2005/08/10

Breaking horns on terror

Antonio Machado, one of my favorite poets, wrote:
De diez cabezas, nueve
embisten y una piensa.
Nunca extrañéis que un bruto
se descuerne luchando por la idea.
(Proverbios y Cantares, XXIV)
Which is to say:

Of every ten heads, nine / charge and one thinks. / Never be surprised when an imbecile / breaks his horns struggling for an idea.

On the subject of terror, we have a lot of people in Washington crashing around breaking their horns and too few thinking. Here are two thoughtful articles, available without subscription from the magazine Legal Affairs. "What Would Allah Do?" discusses a re-doctrination strategy that may sometimes work. "The Dread Pirate Bin Laden" proposes a legal redefinition of terrorists as "pirates," which seems to me brilliant. There is already established international law on piracy, and terrorists fit the definition beautifully (except of course for state terrorists, which nobody is going to prosecute anyway).

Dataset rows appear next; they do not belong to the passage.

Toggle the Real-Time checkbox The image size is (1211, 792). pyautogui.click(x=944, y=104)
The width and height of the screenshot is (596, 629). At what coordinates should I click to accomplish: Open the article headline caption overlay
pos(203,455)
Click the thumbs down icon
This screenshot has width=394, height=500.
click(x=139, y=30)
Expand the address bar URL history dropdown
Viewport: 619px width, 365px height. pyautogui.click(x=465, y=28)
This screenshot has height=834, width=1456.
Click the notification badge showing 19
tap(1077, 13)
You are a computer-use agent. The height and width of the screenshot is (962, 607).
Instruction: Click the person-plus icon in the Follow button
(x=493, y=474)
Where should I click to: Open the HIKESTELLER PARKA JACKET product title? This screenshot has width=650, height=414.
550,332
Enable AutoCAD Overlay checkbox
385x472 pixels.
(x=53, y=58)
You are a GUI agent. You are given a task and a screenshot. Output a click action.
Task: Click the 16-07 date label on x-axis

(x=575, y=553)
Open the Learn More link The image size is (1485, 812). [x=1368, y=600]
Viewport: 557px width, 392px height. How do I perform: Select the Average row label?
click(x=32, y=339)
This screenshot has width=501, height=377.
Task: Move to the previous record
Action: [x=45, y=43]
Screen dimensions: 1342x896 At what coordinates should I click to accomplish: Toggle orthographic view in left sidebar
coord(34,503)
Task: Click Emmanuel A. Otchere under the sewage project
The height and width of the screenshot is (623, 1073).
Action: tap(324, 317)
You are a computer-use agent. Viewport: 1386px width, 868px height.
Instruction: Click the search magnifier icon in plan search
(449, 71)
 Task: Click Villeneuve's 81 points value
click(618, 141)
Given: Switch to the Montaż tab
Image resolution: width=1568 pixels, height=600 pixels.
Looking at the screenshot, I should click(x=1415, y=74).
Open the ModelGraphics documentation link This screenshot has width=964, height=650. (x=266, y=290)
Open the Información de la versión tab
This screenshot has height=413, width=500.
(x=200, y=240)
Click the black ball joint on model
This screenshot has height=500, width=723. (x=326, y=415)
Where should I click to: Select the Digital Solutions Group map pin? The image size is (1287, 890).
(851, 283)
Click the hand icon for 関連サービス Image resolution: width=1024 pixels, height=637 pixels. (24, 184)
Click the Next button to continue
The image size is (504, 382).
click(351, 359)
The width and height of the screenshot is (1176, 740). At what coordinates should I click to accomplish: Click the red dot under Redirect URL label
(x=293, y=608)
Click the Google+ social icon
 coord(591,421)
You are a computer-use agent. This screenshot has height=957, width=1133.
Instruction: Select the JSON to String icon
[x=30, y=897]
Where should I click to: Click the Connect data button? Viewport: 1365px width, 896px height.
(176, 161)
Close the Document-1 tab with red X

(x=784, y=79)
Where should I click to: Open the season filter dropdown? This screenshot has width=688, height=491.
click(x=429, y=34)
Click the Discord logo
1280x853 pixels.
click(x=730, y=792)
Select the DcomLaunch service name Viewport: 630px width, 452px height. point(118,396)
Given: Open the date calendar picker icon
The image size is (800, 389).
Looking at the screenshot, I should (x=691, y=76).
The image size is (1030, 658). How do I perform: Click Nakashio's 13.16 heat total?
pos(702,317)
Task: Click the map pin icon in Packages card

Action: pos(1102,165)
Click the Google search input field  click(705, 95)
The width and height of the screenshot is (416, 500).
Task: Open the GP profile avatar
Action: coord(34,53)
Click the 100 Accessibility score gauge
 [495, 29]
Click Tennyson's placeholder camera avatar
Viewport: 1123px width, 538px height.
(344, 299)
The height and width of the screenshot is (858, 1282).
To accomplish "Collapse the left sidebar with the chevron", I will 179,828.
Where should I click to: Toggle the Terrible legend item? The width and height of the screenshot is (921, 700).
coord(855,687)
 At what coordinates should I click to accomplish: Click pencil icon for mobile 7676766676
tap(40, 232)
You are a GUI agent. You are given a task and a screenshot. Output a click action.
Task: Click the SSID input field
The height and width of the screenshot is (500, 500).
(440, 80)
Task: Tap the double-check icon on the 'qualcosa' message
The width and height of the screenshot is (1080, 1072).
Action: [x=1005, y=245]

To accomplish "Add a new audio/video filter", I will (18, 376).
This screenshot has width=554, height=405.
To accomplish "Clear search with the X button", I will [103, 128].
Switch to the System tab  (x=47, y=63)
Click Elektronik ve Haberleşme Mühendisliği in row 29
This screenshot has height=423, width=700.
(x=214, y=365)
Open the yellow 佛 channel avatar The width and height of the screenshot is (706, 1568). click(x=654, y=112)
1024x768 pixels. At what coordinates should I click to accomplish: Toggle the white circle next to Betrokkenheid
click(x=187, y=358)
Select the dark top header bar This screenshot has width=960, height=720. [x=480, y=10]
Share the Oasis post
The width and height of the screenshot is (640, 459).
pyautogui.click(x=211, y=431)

Berlin: The Wall and its traces


While we were in Berlin, our hosts took us to the new museum constructed like a watchtower overlooking a section of the Berlin Wall. Not much is left, and the wide swath it left through the middle of the city is now very valuable property. Mostly, it is being reserved for public uses, including the new memorial designed by Peter Eisenman, which actually has turned out to be more effective than if the designer's original intentions had been strictly followed. City authorities insisted on adding an information center beneath the Eisenman monoliths, which gives literal depth and figurative meaning to the work. (For images and background, see the official Holocaust-Mahnmal site.) When I got home I thought it was time I read what had been the emblematic novel of the wall -- though "novel" is a misleading term for what appears to be lightly disguised personal memoir by a West German writer who was about 40 in 1982, when it still seemed as though the Wall would last forever.

Schneider, Peter (1983). The Wall Jumper (Der Mauerspringer, tr. by Leigh Hafrey). New York, Pantheon Books.
Anecdotal "novel" about Berliners on either side of the Wall and those who cross repeatedly from one side to the other, and about their radically different ways of perceiving the world and of relating to one another. In the West, lefties like Schneider are laid back, curious & naïvely open to the ideas of the East; in the East, & among those who have recently come from the East, every intellectual he meets is suspicious, guarded and cynical.
"It will take us longer to tear down the Wall in our heads than any wrecking company will need for the Wall we can see." 119

"'I come from Germany.' Either it [the expression] has no meaning, or I am speaking of a country that appears on no political map. ... If I were asked where it lies, I could only locate it in history and in the language I speak." 126-127
To see what Schneider was talking about, look at this marvelous collection of photos by Jürgen Müller, Die Berlinermauer. And this observation about news presentation is still relevant, 16 years after the cracking of that particular wall:
"Network executives on both sides are laughably alike: in ther own camp, they let only the rulers speak; in the enemy camp, only the oppressed." 117-118
One of the participants at the conference we attended was the Dutch artist Ronald Klein Tank, who has been documenting the disappearance of the wall and its lingering "traces," die Mauerspuren.

For more links, check out Andreas Ramos's Personal Account of The Fall of the Berlin Wall: The 11th and 12th of November, 1989

2005/08/09

Intelligent design

Now it is revealed. See this scientific explanation from the world-renowned Venganza Organization of how our universe was created by The Flying Spaghetti Monster.

2005/08/08

On memory and amnesia


First, about selective amnesia regarding the bombing 60 years ago of Hiroshima and Nagasaki, see Danny Schecter's News Dissector.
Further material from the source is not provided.